Element and text position data:

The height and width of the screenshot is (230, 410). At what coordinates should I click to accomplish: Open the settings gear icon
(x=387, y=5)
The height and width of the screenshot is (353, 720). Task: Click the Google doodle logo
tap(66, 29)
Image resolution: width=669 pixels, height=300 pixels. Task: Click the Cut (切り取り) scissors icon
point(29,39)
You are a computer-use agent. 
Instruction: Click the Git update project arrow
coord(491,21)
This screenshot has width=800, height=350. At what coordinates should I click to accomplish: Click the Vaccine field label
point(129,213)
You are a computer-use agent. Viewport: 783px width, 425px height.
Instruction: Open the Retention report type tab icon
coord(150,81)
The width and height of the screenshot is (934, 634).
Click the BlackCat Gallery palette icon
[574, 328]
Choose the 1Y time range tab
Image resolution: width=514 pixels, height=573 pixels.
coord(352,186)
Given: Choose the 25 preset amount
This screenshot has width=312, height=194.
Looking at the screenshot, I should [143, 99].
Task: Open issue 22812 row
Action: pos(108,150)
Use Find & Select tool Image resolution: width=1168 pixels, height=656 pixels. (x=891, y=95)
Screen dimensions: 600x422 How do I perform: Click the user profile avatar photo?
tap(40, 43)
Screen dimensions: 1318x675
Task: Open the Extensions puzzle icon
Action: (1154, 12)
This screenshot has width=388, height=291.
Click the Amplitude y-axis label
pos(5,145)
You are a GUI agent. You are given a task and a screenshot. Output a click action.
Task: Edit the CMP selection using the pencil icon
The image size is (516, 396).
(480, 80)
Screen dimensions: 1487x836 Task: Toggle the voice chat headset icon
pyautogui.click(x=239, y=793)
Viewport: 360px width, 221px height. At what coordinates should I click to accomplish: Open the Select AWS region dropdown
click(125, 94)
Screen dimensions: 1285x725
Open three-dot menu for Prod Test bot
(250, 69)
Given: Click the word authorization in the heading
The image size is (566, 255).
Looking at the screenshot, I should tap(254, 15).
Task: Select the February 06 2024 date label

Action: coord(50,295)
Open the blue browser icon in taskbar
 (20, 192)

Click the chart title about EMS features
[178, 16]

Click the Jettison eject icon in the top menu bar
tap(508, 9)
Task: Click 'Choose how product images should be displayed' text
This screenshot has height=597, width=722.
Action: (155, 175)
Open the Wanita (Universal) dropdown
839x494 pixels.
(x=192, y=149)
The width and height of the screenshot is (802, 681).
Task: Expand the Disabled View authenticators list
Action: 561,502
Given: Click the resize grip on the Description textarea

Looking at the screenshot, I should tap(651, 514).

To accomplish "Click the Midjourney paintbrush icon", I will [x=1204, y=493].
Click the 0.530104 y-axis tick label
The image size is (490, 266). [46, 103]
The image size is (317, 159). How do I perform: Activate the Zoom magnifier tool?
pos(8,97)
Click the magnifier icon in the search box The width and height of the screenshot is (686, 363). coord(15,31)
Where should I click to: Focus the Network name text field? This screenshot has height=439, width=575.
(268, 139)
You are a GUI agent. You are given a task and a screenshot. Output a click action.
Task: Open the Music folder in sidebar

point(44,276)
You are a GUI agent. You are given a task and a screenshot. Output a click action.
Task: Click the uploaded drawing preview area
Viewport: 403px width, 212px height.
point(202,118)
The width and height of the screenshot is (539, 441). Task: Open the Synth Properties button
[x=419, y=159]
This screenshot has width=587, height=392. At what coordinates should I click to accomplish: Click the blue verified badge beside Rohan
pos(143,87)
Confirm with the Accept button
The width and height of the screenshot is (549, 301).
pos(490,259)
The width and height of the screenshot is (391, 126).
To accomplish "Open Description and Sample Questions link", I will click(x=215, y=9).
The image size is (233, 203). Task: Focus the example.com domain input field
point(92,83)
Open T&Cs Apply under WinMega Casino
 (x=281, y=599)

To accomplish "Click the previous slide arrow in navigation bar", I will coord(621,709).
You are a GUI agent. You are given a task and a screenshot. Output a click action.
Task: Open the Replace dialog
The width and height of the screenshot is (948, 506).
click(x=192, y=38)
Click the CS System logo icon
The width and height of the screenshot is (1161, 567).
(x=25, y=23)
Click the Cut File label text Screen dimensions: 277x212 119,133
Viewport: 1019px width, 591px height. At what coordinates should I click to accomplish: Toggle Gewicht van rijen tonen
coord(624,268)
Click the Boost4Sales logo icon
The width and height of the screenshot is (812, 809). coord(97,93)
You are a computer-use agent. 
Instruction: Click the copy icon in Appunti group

Task requirements:
Copy out the lines of the listing word for word, starting with the line that contains "Click the Boost4Sales logo icon" and continuing through the end of the listing.

Solution below:
Click the Boost4Sales logo icon
The width and height of the screenshot is (812, 809). coord(97,93)
You are a computer-use agent. 
Instruction: Click the copy icon in Appunti group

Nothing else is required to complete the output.